A strength of the study was that the multilevel deisgn of the analyses allowed us to control for differences in techniques used by different participants to combine the information on the labels. An important limitation of the study was that the study sample was not representative of the UK adult population. For example, in comparison to data collected from the 2011 census , our sample was more likely to be female and older, more highly-educated and less ethnically diverse. Also, whilst the traffic light profiles used in the survey were drawn from a realistic range of labels that appear on ready meals in the UK, the profiles used were not necessarily representative of all labels in the UK. For this reason, it is preferable to use the results of the adjusted analyses, which account for confounding due to potentially spurious nutritional correlations in the nutrition label comparisons. To derive the healthiness scale we assumed that the pairwise comparison was the unit of analysis (ignoring the multilevel structure used in the other analyses). That is we assumed that each pairwise comparison was conducted independently, which was not the case as each participant contributed up to 20 pairwise comparisons. If we assume that each participant used the same strategy to decide which food was healthier then this limitation would be reduced, and evidence from the pilot stage and the subgroup analyses suggests that similar strategies and techniques were used. However, it is not possible to assess whether this was always the case.

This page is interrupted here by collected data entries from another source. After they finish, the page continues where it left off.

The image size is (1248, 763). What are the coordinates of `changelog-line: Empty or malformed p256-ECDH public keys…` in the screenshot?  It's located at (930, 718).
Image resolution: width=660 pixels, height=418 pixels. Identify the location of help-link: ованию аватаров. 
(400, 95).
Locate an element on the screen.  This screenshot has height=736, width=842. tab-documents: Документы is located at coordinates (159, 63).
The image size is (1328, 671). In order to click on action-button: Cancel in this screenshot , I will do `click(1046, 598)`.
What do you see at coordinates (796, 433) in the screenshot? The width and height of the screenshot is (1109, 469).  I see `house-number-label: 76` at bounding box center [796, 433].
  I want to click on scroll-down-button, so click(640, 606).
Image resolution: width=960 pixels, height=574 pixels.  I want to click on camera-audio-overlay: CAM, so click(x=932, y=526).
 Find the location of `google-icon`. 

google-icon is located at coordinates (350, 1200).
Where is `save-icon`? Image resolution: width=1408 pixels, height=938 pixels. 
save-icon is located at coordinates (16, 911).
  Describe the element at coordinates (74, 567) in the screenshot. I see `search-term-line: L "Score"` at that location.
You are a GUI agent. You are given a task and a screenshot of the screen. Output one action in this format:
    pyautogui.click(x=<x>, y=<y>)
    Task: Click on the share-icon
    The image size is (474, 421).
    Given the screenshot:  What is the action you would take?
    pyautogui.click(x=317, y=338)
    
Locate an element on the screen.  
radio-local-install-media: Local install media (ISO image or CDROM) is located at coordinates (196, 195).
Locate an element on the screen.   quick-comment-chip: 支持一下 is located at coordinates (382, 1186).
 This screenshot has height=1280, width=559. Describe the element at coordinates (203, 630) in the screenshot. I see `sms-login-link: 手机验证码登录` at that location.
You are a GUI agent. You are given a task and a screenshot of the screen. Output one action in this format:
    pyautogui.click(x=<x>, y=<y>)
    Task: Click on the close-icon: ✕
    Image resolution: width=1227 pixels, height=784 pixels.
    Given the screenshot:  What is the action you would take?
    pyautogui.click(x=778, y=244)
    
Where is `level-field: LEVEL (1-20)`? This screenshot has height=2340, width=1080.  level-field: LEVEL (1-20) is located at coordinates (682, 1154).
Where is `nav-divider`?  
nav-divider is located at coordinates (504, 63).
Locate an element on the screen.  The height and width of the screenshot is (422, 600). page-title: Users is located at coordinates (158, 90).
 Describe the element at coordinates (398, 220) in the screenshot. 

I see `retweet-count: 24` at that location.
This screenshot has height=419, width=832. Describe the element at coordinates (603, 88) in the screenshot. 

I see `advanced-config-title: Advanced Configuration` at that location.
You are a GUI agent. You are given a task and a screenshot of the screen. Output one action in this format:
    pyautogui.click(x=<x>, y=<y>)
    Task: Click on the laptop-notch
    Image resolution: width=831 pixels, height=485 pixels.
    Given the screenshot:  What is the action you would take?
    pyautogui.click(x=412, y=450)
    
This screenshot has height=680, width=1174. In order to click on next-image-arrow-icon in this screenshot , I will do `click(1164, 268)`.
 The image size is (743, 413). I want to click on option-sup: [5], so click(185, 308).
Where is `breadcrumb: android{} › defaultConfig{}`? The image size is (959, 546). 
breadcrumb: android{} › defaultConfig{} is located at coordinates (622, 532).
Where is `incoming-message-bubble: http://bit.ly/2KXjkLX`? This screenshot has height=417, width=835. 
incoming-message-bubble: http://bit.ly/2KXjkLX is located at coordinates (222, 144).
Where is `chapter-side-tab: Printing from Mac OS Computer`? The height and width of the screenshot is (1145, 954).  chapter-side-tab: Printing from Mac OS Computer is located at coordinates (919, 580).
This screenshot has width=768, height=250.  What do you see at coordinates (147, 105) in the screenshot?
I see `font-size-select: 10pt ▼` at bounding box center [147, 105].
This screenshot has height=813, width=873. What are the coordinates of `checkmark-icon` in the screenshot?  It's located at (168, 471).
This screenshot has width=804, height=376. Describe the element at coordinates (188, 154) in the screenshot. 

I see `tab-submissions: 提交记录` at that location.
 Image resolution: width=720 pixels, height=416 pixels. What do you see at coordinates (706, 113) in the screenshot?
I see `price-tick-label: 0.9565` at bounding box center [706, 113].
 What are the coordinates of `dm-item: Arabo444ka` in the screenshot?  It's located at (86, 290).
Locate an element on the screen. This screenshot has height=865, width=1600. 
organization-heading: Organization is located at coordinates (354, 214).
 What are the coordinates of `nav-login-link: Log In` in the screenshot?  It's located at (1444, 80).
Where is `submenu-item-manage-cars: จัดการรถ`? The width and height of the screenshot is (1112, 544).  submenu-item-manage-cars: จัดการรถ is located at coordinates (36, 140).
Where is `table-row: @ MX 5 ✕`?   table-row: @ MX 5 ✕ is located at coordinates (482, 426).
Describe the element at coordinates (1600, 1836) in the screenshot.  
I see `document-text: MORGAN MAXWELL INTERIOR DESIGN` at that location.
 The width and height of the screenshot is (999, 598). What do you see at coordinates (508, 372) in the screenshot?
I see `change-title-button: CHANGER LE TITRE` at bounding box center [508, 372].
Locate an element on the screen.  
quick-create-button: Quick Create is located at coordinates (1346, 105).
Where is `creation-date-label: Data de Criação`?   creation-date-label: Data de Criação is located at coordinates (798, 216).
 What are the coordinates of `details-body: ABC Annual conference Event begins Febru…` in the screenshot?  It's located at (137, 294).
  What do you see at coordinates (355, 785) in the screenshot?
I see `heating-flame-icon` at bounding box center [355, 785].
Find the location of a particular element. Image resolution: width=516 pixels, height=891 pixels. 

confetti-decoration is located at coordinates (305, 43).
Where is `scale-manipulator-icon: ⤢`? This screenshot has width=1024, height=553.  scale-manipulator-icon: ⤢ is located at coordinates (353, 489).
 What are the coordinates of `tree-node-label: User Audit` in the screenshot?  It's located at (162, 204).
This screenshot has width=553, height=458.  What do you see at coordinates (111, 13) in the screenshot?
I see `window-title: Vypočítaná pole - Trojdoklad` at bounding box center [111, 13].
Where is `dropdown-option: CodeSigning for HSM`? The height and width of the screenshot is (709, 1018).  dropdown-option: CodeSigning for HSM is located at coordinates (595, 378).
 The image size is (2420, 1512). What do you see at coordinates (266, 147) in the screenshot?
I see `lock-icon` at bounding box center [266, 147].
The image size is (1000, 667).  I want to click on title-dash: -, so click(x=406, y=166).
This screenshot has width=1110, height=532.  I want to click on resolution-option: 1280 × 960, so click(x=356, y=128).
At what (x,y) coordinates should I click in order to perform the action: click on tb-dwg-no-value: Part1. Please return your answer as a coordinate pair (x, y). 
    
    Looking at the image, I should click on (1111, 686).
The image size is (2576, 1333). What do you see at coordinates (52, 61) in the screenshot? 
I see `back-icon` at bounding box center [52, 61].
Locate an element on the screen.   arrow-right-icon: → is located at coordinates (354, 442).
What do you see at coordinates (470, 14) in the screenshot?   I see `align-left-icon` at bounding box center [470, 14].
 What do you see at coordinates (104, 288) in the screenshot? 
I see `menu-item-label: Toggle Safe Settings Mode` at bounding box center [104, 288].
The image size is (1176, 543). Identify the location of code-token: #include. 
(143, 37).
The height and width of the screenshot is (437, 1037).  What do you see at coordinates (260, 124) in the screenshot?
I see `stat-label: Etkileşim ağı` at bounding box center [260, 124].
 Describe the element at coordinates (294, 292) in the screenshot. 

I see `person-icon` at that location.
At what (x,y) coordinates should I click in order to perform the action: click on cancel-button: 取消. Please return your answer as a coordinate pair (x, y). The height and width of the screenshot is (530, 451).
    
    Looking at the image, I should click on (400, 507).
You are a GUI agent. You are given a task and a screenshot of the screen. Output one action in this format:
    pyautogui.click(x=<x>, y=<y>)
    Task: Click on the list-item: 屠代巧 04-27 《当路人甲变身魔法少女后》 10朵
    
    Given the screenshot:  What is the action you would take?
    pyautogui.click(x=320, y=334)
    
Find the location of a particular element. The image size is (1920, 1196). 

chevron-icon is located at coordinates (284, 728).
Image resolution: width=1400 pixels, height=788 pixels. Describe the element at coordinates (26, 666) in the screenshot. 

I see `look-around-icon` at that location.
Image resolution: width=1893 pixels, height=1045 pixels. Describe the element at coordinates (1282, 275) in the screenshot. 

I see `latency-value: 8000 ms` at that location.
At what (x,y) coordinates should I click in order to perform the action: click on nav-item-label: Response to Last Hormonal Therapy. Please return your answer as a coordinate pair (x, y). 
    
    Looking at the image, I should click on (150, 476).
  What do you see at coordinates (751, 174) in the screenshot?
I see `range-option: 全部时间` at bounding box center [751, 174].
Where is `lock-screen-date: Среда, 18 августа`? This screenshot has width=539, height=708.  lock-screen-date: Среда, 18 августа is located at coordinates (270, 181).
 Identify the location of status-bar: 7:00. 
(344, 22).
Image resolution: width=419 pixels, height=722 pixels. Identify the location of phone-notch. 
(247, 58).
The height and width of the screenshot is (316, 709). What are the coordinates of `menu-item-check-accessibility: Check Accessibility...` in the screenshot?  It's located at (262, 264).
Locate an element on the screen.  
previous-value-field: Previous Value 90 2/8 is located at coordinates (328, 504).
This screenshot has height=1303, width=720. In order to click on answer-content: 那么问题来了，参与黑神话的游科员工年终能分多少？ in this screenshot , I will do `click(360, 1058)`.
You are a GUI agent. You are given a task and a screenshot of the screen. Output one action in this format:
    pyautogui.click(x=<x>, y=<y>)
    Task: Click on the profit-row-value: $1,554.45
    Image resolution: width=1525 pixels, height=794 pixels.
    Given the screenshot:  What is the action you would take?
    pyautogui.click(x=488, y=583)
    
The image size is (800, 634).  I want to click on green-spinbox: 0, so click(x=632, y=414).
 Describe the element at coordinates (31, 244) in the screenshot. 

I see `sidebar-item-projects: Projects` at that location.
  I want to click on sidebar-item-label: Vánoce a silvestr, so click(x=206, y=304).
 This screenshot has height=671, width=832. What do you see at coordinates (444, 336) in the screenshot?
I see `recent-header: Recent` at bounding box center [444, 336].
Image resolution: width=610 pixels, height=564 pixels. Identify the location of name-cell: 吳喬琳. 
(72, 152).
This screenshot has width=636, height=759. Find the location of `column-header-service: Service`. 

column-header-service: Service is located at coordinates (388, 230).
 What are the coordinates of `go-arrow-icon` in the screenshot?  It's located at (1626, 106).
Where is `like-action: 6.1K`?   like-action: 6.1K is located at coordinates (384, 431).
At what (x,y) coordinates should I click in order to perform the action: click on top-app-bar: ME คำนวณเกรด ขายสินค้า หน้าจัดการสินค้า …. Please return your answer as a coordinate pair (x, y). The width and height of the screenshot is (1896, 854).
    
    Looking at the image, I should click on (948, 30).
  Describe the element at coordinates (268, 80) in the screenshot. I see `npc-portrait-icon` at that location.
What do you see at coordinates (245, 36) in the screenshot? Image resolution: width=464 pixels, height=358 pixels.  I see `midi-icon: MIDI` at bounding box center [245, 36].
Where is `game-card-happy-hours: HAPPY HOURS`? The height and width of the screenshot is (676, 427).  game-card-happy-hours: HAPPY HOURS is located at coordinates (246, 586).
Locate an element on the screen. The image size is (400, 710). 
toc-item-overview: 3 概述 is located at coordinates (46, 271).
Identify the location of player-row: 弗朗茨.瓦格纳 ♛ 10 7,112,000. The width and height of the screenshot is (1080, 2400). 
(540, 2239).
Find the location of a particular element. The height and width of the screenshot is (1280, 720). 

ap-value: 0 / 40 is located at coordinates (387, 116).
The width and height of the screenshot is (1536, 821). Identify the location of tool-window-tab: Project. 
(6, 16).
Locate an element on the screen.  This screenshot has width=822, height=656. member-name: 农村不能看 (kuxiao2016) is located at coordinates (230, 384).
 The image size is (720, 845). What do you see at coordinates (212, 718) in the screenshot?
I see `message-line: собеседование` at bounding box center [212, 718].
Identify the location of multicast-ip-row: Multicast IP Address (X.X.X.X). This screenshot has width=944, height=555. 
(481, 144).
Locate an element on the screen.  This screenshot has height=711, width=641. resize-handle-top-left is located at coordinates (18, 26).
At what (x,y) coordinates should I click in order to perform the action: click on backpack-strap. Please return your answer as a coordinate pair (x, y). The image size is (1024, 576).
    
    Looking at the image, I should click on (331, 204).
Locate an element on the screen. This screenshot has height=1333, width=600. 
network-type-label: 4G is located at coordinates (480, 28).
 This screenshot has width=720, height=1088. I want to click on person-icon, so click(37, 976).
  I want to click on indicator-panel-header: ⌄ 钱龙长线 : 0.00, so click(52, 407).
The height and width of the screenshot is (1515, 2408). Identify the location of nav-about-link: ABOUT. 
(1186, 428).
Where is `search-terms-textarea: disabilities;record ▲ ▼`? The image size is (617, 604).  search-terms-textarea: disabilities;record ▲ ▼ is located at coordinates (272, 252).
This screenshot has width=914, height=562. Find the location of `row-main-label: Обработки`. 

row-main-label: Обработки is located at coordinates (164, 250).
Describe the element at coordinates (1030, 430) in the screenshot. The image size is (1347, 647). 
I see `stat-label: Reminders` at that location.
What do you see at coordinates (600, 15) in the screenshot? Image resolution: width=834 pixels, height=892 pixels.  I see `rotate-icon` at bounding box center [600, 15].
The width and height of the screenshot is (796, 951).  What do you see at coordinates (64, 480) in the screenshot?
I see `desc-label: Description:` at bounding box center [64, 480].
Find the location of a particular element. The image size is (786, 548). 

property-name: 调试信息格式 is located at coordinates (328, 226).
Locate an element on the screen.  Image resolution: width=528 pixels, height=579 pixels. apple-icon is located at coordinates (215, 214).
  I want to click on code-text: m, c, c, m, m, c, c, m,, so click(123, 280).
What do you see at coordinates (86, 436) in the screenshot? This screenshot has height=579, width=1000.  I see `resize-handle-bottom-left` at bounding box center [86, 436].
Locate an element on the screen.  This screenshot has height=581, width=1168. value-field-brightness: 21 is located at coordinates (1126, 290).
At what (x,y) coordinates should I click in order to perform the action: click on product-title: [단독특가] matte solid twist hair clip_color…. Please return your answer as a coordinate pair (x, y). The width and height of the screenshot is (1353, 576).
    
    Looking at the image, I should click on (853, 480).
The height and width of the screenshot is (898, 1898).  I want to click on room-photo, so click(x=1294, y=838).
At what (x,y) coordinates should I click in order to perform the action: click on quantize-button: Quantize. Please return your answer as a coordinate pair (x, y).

Future research in this area should focus on how FOP labelling is used in broader contexts than those studied here. For example, research could be expanded to consider other elements of the FOP nutrition label, including calorie content, written signifiers of ‘high’, ‘medium’ and ‘low’, and percentage contribution to Reference Intakes for nutrients – all features that commonly appear on FOP nutrition labels . Further, the influence of the FOP label in its entirety could be considered alongside other elements of food labelling, such as health and nutrition claims, and work could be conducted in real shopping situations to investigate the influence of FOP nutrition labels. Such insight is needed to understand how FOP nutrition labels influence purchasing behaviour and how interventions can be developed to increase their influence.